▶ _YOUR GOAL_
Reproduce each of the following entries line for line, without any changes.

▶ _RECORD EXTRACTS_

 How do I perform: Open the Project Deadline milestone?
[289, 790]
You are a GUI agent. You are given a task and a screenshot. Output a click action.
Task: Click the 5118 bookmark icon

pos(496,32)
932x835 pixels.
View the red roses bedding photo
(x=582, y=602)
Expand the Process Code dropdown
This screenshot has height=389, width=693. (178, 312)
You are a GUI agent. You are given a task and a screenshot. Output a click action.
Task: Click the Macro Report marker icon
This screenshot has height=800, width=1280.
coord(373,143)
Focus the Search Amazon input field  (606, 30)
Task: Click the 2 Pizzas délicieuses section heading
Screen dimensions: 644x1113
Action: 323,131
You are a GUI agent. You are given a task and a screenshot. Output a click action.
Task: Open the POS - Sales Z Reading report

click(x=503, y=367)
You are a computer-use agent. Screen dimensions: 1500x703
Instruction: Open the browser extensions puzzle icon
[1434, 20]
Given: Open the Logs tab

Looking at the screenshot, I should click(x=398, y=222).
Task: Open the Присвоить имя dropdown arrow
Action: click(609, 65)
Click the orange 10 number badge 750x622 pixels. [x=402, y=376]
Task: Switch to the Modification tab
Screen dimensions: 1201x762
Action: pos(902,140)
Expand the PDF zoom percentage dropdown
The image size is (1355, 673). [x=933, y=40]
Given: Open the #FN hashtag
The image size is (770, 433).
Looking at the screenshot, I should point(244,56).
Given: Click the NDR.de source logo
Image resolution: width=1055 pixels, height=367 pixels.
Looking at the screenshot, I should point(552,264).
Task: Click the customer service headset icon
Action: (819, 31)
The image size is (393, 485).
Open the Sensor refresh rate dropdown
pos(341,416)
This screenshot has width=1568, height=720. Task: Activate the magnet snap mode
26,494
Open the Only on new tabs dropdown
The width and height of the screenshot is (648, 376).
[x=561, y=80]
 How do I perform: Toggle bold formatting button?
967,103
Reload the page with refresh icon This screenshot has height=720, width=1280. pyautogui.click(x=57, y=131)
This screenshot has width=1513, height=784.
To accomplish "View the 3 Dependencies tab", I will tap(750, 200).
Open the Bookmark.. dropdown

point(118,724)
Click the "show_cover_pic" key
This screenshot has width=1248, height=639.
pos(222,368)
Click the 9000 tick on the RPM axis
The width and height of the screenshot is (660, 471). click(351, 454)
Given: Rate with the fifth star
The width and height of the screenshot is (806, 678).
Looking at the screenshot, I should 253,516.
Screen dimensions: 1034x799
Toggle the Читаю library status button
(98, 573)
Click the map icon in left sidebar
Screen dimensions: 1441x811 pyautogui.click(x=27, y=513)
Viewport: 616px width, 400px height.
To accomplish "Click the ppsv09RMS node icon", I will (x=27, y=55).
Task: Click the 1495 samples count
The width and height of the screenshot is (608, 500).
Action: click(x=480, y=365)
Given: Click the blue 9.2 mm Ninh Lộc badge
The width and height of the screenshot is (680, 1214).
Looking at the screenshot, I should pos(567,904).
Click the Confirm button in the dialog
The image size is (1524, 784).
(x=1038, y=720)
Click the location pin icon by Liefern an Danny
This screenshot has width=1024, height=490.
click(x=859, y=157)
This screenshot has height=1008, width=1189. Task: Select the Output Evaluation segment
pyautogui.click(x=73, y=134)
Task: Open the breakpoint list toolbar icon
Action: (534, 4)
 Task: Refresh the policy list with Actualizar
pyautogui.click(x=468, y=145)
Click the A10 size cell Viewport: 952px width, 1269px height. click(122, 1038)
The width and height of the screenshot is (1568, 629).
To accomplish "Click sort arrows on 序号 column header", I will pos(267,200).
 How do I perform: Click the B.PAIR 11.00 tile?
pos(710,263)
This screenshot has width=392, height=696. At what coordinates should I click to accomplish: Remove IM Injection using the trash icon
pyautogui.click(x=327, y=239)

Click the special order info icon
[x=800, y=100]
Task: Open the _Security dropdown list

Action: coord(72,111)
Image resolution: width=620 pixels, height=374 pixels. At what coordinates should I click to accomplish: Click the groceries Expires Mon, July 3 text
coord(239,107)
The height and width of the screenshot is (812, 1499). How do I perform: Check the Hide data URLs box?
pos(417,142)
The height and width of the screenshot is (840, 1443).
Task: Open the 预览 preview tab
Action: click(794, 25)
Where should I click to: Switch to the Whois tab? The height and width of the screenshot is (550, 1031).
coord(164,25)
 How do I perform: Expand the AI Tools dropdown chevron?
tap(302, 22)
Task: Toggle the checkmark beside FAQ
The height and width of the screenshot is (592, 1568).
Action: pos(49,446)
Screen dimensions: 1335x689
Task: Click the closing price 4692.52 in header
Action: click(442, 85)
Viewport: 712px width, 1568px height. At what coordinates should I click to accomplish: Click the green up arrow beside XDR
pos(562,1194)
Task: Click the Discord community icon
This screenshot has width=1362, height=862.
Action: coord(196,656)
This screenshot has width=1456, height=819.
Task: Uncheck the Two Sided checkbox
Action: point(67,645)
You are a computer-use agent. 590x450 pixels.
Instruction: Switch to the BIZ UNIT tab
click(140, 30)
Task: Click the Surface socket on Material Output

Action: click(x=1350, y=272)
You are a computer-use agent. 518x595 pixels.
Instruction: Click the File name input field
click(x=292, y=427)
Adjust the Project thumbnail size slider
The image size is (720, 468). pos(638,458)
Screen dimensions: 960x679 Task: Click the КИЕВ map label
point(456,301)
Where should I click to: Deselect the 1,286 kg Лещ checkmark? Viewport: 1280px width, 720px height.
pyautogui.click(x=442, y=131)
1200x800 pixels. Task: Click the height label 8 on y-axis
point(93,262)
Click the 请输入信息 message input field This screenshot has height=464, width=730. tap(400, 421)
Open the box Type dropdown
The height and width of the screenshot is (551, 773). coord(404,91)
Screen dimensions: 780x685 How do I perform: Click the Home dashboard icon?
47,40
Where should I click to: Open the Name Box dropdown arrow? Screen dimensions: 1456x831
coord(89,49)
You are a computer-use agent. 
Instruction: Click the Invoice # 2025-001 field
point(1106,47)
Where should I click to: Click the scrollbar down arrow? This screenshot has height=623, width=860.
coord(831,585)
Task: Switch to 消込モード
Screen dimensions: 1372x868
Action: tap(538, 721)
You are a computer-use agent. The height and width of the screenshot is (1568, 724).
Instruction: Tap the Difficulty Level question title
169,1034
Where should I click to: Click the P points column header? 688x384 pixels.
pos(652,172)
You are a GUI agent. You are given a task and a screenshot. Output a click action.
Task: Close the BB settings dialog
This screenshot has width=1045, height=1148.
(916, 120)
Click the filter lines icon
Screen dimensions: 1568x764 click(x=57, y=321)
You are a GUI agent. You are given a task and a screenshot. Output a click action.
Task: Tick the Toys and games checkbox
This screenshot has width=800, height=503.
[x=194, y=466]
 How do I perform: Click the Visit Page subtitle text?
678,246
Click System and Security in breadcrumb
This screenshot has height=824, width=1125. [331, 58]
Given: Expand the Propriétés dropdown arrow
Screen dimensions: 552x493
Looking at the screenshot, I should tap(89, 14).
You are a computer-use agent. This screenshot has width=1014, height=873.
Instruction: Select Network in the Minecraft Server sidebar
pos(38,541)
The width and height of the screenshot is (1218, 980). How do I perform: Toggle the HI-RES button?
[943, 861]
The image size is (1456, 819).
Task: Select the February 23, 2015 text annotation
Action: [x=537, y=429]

▶ _COMPLETE OUTPUT_
 How do I perform: Open the Project Deadline milestone?
[289, 790]
You are a GUI agent. You are given a task and a screenshot. Output a click action.
Task: Click the 5118 bookmark icon

pos(496,32)
932x835 pixels.
View the red roses bedding photo
(x=582, y=602)
Expand the Process Code dropdown
This screenshot has height=389, width=693. (178, 312)
You are a GUI agent. You are given a task and a screenshot. Output a click action.
Task: Click the Macro Report marker icon
This screenshot has height=800, width=1280.
coord(373,143)
Focus the Search Amazon input field  (606, 30)
Task: Click the 2 Pizzas délicieuses section heading
Screen dimensions: 644x1113
Action: 323,131
You are a GUI agent. You are given a task and a screenshot. Output a click action.
Task: Open the POS - Sales Z Reading report

click(x=503, y=367)
You are a computer-use agent. Screen dimensions: 1500x703
Instruction: Open the browser extensions puzzle icon
[1434, 20]
Given: Open the Logs tab

Looking at the screenshot, I should click(x=398, y=222).
Task: Open the Присвоить имя dropdown arrow
Action: click(609, 65)
Click the orange 10 number badge 750x622 pixels. [x=402, y=376]
Task: Switch to the Modification tab
Screen dimensions: 1201x762
Action: pos(902,140)
Expand the PDF zoom percentage dropdown
The image size is (1355, 673). [x=933, y=40]
Given: Open the #FN hashtag
The image size is (770, 433).
Looking at the screenshot, I should point(244,56).
Given: Click the NDR.de source logo
Image resolution: width=1055 pixels, height=367 pixels.
Looking at the screenshot, I should point(552,264).
Task: Click the customer service headset icon
Action: (819, 31)
The image size is (393, 485).
Open the Sensor refresh rate dropdown
pos(341,416)
This screenshot has width=1568, height=720. Task: Activate the magnet snap mode
26,494
Open the Only on new tabs dropdown
The width and height of the screenshot is (648, 376).
[x=561, y=80]
 How do I perform: Toggle bold formatting button?
967,103
Reload the page with refresh icon This screenshot has height=720, width=1280. pyautogui.click(x=57, y=131)
This screenshot has width=1513, height=784.
To accomplish "View the 3 Dependencies tab", I will tap(750, 200).
Open the Bookmark.. dropdown

point(118,724)
Click the "show_cover_pic" key
This screenshot has width=1248, height=639.
pos(222,368)
Click the 9000 tick on the RPM axis
The width and height of the screenshot is (660, 471). click(351, 454)
Given: Rate with the fifth star
The width and height of the screenshot is (806, 678).
Looking at the screenshot, I should 253,516.
Screen dimensions: 1034x799
Toggle the Читаю library status button
(98, 573)
Click the map icon in left sidebar
Screen dimensions: 1441x811 pyautogui.click(x=27, y=513)
Viewport: 616px width, 400px height.
To accomplish "Click the ppsv09RMS node icon", I will (x=27, y=55).
Task: Click the 1495 samples count
The width and height of the screenshot is (608, 500).
Action: click(x=480, y=365)
Given: Click the blue 9.2 mm Ninh Lộc badge
The width and height of the screenshot is (680, 1214).
Looking at the screenshot, I should pos(567,904).
Click the Confirm button in the dialog
The image size is (1524, 784).
(x=1038, y=720)
Click the location pin icon by Liefern an Danny
This screenshot has width=1024, height=490.
click(x=859, y=157)
This screenshot has height=1008, width=1189. Task: Select the Output Evaluation segment
pyautogui.click(x=73, y=134)
Task: Open the breakpoint list toolbar icon
Action: (534, 4)
 Task: Refresh the policy list with Actualizar
pyautogui.click(x=468, y=145)
Click the A10 size cell Viewport: 952px width, 1269px height. click(122, 1038)
The width and height of the screenshot is (1568, 629).
To accomplish "Click sort arrows on 序号 column header", I will pos(267,200).
 How do I perform: Click the B.PAIR 11.00 tile?
pos(710,263)
This screenshot has width=392, height=696. At what coordinates should I click to accomplish: Remove IM Injection using the trash icon
pyautogui.click(x=327, y=239)

Click the special order info icon
[x=800, y=100]
Task: Open the _Security dropdown list

Action: coord(72,111)
Image resolution: width=620 pixels, height=374 pixels. At what coordinates should I click to accomplish: Click the groceries Expires Mon, July 3 text
coord(239,107)
The height and width of the screenshot is (812, 1499). How do I perform: Check the Hide data URLs box?
pos(417,142)
The height and width of the screenshot is (840, 1443).
Task: Open the 预览 preview tab
Action: click(794, 25)
Where should I click to: Switch to the Whois tab? The height and width of the screenshot is (550, 1031).
coord(164,25)
 How do I perform: Expand the AI Tools dropdown chevron?
tap(302, 22)
Task: Toggle the checkmark beside FAQ
The height and width of the screenshot is (592, 1568).
Action: pos(49,446)
Screen dimensions: 1335x689
Task: Click the closing price 4692.52 in header
Action: click(442, 85)
Viewport: 712px width, 1568px height. At what coordinates should I click to accomplish: Click the green up arrow beside XDR
pos(562,1194)
Task: Click the Discord community icon
This screenshot has width=1362, height=862.
Action: coord(196,656)
This screenshot has width=1456, height=819.
Task: Uncheck the Two Sided checkbox
Action: point(67,645)
You are a computer-use agent. 590x450 pixels.
Instruction: Switch to the BIZ UNIT tab
click(140, 30)
Task: Click the Surface socket on Material Output

Action: click(x=1350, y=272)
You are a computer-use agent. 518x595 pixels.
Instruction: Click the File name input field
click(x=292, y=427)
Adjust the Project thumbnail size slider
The image size is (720, 468). pos(638,458)
Screen dimensions: 960x679 Task: Click the КИЕВ map label
point(456,301)
Where should I click to: Deselect the 1,286 kg Лещ checkmark? Viewport: 1280px width, 720px height.
pyautogui.click(x=442, y=131)
1200x800 pixels. Task: Click the height label 8 on y-axis
point(93,262)
Click the 请输入信息 message input field This screenshot has height=464, width=730. tap(400, 421)
Open the box Type dropdown
The height and width of the screenshot is (551, 773). coord(404,91)
Screen dimensions: 780x685 How do I perform: Click the Home dashboard icon?
47,40
Where should I click to: Open the Name Box dropdown arrow? Screen dimensions: 1456x831
coord(89,49)
You are a computer-use agent. 
Instruction: Click the Invoice # 2025-001 field
point(1106,47)
Where should I click to: Click the scrollbar down arrow? This screenshot has height=623, width=860.
coord(831,585)
Task: Switch to 消込モード
Screen dimensions: 1372x868
Action: tap(538, 721)
You are a computer-use agent. The height and width of the screenshot is (1568, 724).
Instruction: Tap the Difficulty Level question title
169,1034
Where should I click to: Click the P points column header? 688x384 pixels.
pos(652,172)
You are a GUI agent. You are given a task and a screenshot. Output a click action.
Task: Close the BB settings dialog
This screenshot has width=1045, height=1148.
(916, 120)
Click the filter lines icon
Screen dimensions: 1568x764 click(x=57, y=321)
You are a GUI agent. You are given a task and a screenshot. Output a click action.
Task: Tick the Toys and games checkbox
This screenshot has width=800, height=503.
[x=194, y=466]
 How do I perform: Click the Visit Page subtitle text?
678,246
Click System and Security in breadcrumb
This screenshot has height=824, width=1125. [331, 58]
Given: Expand the Propriétés dropdown arrow
Screen dimensions: 552x493
Looking at the screenshot, I should tap(89, 14).
You are a computer-use agent. This screenshot has width=1014, height=873.
Instruction: Select Network in the Minecraft Server sidebar
pos(38,541)
The width and height of the screenshot is (1218, 980). How do I perform: Toggle the HI-RES button?
[943, 861]
The image size is (1456, 819).
Task: Select the February 23, 2015 text annotation
Action: [x=537, y=429]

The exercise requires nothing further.